**WORK REQUIRED**. Please rewrite the listing from the line holding "Given: Open the Google apps grid" through the end of the listing, inclusive, with "Helio P22" changed to "Helio G85" and nothing else altered. Omit the pictures.

**DATA SHOWN**.
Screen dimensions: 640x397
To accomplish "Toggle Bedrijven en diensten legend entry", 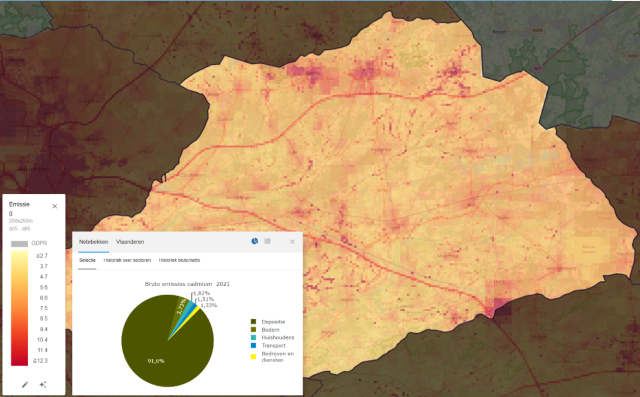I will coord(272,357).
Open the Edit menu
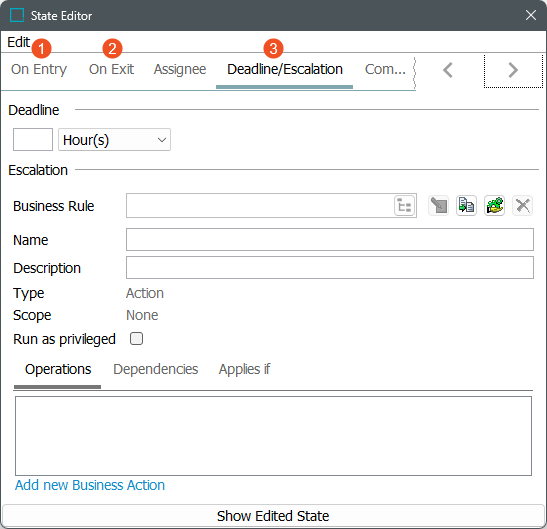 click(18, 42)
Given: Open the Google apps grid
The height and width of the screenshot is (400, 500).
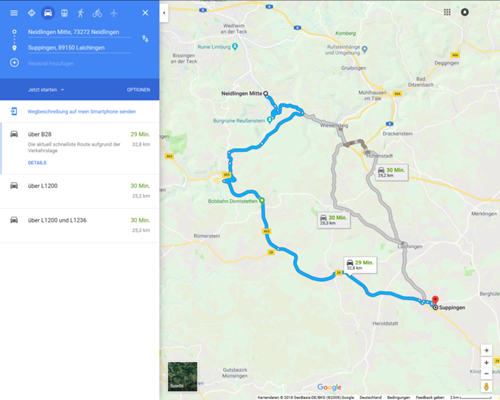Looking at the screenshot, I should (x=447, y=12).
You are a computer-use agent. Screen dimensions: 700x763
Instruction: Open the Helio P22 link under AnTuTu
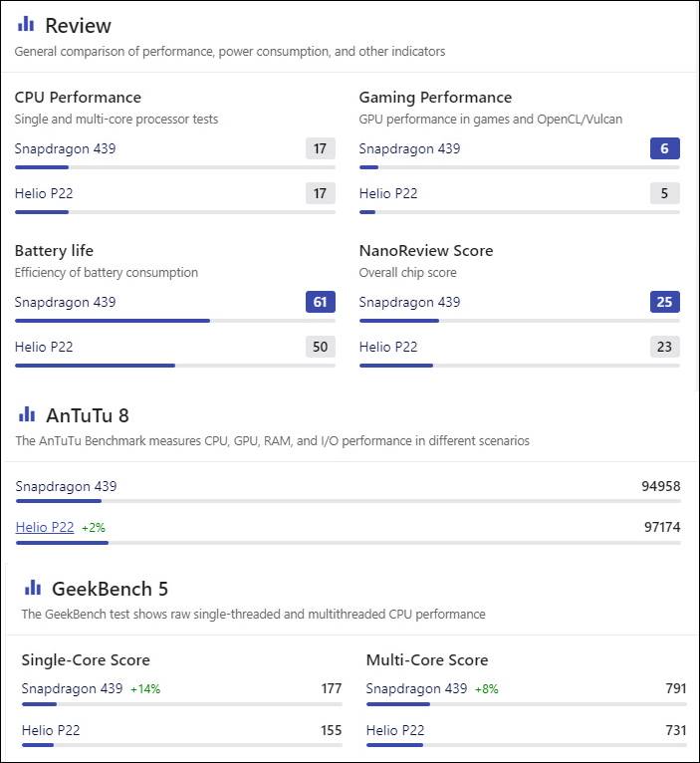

**SOLVED PROBLEM**.
Given: Open the Google apps grid
The height and width of the screenshot is (400, 500).
Looking at the screenshot, I should (x=447, y=12).
You are a computer-use agent. Screen dimensions: 700x763
Instruction: Open the Helio G85 link under AnTuTu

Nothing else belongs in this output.